Shortage of first-time buyers. The percentage of San Francisco Bay Area households who could afford a median-price house in the region plunged from 20 percent in July 2003 to under 10 percent in 2006.
Surplus of speculators. Nationally, 25% of houses bought in 2005 were pure speculation, not houses to live in, and the speculators are going into foreclosure in large numbers now. Even the National Association of House Builders admits that "Investor-driven price appreciation looms over some housing markets."
Fraud. It has become common for speculators take out a loan for up to 50% more than the price of the house he intends to buy.

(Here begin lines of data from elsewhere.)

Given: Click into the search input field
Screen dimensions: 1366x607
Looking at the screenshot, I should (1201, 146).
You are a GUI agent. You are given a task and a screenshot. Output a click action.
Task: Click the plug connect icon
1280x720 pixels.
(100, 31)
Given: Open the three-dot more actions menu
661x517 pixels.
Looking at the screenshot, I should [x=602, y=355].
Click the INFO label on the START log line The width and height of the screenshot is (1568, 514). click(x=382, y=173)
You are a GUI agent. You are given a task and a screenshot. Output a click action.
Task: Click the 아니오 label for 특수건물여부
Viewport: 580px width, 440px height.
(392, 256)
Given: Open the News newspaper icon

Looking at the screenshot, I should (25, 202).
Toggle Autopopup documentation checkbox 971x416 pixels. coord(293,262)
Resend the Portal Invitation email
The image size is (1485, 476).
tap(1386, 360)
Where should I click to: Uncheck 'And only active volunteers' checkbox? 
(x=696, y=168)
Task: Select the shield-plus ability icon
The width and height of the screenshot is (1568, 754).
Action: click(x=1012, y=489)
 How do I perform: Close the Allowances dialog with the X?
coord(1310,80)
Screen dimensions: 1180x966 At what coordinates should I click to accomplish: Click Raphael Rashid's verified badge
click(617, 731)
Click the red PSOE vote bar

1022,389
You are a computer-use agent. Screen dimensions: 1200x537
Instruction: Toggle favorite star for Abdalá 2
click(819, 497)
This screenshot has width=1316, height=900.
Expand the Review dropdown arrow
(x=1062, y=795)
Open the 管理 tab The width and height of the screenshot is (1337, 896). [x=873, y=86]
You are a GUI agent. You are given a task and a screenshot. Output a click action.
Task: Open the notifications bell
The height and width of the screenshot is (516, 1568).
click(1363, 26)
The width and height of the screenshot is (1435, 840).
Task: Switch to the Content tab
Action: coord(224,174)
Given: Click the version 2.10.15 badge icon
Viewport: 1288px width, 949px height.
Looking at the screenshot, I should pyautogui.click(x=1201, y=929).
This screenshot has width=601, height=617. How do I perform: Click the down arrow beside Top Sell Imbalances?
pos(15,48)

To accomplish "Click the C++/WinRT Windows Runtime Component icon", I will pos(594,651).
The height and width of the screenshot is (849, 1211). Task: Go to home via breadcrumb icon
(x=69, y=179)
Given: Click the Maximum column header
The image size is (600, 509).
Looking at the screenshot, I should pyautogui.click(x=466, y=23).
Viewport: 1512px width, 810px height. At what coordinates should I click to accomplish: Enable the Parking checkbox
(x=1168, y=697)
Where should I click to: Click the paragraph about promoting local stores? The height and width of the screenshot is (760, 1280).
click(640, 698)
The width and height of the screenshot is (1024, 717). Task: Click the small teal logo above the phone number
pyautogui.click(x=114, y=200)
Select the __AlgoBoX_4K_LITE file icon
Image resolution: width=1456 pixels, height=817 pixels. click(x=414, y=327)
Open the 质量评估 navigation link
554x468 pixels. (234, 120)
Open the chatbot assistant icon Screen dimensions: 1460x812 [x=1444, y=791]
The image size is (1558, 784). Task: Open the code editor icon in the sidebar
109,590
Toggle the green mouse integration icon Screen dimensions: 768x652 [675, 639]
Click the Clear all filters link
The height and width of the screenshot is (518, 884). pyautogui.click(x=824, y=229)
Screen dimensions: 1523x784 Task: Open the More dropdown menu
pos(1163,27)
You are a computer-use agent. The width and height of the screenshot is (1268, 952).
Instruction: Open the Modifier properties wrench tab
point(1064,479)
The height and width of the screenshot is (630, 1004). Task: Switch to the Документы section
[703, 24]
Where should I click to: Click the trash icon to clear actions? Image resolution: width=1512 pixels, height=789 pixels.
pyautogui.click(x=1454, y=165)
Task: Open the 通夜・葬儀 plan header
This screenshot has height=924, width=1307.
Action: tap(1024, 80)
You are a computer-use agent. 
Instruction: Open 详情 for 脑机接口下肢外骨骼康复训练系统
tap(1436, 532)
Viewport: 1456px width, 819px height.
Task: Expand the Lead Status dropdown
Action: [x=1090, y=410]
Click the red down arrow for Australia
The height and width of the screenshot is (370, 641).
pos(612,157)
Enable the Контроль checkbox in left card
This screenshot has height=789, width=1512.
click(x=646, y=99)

The appraiser goes along with the inflated price, or he does not ever get called back to do another appraisal. The speculator then pays the seller his asking price (much less than the loan amount), and uses the extra money to make mortgage payments on the unreasonably large mortgage until he can find a buyer to take the house off his hands for more than he paid. Worked great during the boom. Now it doesn't work at all, unless the speculator simply skips town with the extra money.
Baby boomers retiring. There are 77 million Americans born between 1946-1964. One-third have zero retirement savings. The oldest are 61. The only cash they have is equity in a house, so they must sell.
Huge glut of empty housing. Builders are being forced to drop prices even faster than owners. They overbuilt and have huge excess inventory that they cannot sell at current prices.
The best summary explanation, from Business Week: "Today's housing prices are predicated on an impossible combination: the strong growth in income and asset values of a strong economy, plus the ultra-low interest rates of a weak economy. Either the economy's long-term prospects will get worse or rates will rise. In either scenario, housing will weaken."